On the DoD side of the house, the Chairman of the Joint Chiefs comes up with the National Military Strategy to support both plans from DoD and DoS.  The Military Strategy begets 2 subsequent documents: Guidance for Employment of the Force (near term) and Guidance for Development of the Force (long term).  The consideration of State objectives in penning these docs forces a holistic approach to strategy and planning in order to avoid conflicting guidance and resource constraints.

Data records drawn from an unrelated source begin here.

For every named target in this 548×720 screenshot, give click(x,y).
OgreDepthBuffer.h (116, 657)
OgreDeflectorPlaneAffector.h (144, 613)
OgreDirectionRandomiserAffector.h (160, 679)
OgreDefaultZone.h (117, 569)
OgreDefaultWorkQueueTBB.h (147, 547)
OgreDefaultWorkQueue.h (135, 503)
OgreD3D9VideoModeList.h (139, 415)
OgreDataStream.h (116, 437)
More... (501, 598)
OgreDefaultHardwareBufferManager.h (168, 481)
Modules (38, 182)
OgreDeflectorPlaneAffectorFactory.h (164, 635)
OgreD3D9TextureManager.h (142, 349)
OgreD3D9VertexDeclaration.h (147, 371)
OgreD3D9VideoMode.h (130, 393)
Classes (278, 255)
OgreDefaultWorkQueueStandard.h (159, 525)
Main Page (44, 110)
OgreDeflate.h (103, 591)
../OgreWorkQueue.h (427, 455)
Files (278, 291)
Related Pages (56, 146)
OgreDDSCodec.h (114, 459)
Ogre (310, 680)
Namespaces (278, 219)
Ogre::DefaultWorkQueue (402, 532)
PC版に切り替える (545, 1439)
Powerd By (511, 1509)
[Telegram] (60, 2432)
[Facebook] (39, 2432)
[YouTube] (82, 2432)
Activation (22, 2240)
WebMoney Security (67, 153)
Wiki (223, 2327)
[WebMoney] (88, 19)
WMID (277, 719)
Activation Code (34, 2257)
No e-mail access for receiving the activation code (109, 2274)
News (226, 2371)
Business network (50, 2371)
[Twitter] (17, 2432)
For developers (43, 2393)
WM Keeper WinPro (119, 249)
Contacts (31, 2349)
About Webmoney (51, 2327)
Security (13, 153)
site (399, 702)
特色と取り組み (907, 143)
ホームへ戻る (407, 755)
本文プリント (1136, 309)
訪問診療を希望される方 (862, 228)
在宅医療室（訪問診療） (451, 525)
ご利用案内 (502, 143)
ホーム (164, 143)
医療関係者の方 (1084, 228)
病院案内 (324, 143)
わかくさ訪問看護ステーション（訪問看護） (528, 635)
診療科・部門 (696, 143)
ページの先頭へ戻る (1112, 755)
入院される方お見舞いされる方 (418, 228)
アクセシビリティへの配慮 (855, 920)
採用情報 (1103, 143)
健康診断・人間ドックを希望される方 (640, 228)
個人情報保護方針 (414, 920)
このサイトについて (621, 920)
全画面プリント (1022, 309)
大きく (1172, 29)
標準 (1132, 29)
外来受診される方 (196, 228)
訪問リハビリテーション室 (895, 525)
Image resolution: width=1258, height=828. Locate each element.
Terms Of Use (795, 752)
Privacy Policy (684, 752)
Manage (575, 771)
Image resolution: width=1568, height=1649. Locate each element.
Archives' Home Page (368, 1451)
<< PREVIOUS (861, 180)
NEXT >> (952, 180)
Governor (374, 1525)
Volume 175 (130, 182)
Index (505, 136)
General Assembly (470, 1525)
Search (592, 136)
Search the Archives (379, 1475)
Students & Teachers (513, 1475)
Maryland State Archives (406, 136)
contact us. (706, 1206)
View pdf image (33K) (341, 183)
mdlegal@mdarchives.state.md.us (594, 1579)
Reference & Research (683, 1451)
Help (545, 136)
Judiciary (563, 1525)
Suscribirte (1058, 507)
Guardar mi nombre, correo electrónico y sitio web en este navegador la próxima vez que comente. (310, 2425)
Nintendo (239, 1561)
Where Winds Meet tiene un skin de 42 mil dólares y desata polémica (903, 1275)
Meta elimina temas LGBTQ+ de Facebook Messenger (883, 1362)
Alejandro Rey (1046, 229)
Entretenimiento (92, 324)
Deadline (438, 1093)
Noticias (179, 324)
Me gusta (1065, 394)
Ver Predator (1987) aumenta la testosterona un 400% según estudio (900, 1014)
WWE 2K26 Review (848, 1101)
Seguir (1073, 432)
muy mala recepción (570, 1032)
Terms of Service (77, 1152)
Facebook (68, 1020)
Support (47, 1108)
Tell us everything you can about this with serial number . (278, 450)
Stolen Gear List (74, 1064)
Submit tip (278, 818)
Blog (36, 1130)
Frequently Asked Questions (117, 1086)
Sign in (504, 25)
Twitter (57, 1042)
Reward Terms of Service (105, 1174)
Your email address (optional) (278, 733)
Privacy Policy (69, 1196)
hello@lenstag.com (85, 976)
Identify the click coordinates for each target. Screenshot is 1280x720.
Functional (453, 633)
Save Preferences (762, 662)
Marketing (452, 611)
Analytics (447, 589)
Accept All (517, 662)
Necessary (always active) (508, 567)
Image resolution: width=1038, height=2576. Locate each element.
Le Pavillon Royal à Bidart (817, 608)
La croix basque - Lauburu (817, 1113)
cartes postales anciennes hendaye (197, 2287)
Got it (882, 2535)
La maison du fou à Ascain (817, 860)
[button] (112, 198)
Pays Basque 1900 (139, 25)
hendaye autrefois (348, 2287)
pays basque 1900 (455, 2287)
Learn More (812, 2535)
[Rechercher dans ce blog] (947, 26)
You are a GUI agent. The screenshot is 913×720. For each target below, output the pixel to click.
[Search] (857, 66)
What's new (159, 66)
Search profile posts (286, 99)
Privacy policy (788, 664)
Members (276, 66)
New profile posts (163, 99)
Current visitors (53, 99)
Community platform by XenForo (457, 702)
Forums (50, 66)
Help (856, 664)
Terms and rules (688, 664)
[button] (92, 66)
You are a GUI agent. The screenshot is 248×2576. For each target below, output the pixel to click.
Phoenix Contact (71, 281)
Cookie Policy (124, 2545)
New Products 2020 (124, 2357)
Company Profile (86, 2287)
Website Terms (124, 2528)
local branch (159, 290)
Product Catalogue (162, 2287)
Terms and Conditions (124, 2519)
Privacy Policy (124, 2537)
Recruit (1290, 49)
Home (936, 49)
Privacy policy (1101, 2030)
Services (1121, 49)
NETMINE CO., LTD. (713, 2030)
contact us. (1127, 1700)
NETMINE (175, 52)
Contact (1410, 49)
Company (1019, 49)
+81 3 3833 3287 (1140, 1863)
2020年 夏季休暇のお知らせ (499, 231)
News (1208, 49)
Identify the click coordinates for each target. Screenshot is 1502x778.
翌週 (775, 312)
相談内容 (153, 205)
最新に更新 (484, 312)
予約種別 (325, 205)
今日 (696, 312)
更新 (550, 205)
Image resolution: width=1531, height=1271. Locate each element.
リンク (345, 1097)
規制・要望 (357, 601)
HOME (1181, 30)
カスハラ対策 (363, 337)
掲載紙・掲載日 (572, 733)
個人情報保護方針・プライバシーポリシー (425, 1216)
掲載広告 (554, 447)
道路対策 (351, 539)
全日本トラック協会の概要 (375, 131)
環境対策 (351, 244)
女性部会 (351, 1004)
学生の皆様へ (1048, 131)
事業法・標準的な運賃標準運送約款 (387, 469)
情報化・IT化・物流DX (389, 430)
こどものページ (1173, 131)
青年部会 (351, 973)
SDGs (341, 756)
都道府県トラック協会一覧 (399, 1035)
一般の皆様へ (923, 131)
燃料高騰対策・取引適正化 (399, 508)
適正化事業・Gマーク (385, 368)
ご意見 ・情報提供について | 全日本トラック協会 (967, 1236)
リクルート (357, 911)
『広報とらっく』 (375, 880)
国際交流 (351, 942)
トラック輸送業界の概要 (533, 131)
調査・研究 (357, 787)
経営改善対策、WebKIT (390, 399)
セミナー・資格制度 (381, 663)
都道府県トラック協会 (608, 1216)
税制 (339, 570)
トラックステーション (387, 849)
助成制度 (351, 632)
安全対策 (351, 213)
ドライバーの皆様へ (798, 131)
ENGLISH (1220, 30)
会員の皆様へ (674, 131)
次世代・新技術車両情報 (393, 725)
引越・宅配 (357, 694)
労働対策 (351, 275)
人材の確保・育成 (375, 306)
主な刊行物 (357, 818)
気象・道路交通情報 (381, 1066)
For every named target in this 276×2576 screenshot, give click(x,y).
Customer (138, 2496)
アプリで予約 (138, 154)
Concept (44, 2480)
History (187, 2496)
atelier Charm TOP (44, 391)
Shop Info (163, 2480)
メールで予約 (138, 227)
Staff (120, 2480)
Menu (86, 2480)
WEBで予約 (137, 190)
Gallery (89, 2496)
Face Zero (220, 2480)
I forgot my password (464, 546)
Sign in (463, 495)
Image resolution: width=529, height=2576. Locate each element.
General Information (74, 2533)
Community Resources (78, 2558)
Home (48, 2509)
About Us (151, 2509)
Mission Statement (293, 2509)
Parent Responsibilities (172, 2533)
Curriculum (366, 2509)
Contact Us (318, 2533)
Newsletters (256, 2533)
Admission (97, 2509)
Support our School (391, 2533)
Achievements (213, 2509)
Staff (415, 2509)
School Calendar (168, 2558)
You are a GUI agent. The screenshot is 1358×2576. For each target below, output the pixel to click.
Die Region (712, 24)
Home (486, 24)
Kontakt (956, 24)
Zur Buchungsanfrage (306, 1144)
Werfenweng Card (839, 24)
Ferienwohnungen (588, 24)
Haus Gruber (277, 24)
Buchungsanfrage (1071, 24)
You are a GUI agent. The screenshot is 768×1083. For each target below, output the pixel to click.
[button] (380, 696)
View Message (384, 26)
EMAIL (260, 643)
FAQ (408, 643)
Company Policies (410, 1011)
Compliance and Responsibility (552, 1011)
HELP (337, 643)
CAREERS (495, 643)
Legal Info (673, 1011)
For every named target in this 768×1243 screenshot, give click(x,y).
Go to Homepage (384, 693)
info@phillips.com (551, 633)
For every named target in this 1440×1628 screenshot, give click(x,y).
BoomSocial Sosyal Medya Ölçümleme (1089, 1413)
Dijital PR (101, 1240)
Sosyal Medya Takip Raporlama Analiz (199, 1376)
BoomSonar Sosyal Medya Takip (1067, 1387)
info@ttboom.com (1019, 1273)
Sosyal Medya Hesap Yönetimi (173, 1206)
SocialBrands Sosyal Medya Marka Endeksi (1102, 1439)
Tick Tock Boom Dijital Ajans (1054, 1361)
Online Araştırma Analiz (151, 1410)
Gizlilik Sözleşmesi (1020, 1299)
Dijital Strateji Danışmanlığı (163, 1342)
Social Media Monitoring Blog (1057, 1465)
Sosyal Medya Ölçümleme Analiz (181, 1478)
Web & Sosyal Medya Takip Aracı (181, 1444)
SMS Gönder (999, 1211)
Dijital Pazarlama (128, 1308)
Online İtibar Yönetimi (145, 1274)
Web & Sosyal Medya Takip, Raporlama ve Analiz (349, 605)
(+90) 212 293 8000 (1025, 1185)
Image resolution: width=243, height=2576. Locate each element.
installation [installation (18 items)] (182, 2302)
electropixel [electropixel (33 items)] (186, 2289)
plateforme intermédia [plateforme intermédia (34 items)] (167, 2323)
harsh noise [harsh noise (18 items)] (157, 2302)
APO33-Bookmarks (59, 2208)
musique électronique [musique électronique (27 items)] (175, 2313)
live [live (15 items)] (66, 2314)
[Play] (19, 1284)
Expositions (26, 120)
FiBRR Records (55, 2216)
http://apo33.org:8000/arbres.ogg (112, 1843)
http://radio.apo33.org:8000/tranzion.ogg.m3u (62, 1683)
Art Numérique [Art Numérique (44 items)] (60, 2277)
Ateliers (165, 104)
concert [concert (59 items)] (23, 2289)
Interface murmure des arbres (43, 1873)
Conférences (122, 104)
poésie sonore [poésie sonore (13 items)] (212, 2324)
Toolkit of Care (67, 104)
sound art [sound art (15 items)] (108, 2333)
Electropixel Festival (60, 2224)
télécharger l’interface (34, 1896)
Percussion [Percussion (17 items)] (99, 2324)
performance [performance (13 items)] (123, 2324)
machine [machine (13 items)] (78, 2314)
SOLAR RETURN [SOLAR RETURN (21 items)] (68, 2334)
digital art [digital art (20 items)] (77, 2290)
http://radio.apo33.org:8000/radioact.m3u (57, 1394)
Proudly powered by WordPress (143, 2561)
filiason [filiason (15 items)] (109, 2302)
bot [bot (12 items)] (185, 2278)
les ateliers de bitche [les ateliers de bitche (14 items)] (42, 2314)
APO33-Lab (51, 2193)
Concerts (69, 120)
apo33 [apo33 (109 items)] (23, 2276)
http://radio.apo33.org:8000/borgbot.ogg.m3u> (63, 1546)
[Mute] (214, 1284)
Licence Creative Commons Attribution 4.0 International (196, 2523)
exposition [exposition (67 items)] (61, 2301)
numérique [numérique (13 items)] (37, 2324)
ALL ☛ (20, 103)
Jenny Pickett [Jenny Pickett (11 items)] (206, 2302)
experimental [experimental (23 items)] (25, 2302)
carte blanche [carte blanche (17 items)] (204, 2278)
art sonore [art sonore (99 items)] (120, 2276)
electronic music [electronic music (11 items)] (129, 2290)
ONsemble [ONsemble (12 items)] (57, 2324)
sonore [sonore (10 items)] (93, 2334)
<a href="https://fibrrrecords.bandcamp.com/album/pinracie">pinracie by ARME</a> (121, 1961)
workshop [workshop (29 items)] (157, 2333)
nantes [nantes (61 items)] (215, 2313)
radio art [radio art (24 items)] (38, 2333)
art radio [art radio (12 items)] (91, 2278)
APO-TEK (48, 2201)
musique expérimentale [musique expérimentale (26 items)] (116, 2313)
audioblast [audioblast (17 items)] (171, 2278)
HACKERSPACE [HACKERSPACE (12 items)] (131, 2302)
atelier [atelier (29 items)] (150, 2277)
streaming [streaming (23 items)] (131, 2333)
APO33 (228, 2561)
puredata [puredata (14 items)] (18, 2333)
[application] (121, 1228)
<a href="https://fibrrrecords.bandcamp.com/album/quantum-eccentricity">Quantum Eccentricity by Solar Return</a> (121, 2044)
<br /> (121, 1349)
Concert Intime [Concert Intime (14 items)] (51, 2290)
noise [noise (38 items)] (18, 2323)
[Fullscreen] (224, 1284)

The GEF is given to the geographic combatant commands.  Mine happens to be Central Command or USCENTCOM, headquartered on MacDill AFB in Tampa, Florida.  CENTCOM’s area of responsibility or ‘theater’ is the Middle East (Egypt to Jordan to any country ending in -stan).  CENTCOM makes theater plans supported by regional plans supported by country plans.
Meanwhile, back at the Batcave (…uh…I mean the State Department), similar nesting of subordinate plans make their way down to the embassy and ambassador level.  
Country plan (DoD) meets embassy plan (DoS) and bingo, bango, blam-o …a security cooperation/assistance organization 'tis born.  The SAO for Saudi Arabia is the United States Military Training Mission.  The embassy provides the country-level foreign assistance budget, to include Foreign Military Financing and International Military Education and Training.  The security assistance programs ran by USMTM are classified in 3 ways: Equipment, Services, and Training; Training and Education; and Military-to-Military exchanges.
Foreign Military Sales is the largest and most well-known of US security cooperation programs.  FMS is a Title 22 security assistance program (security assistance simply means a security cooperation program that’s carried out by the military) that allows our international partners to procure defense articles (planes, tanks and guns – oh my), services (maintenance and support of planes, tanks and guns), and training (how to use planes tanks and guns).
Wake up – you’re drooling on your keyboard.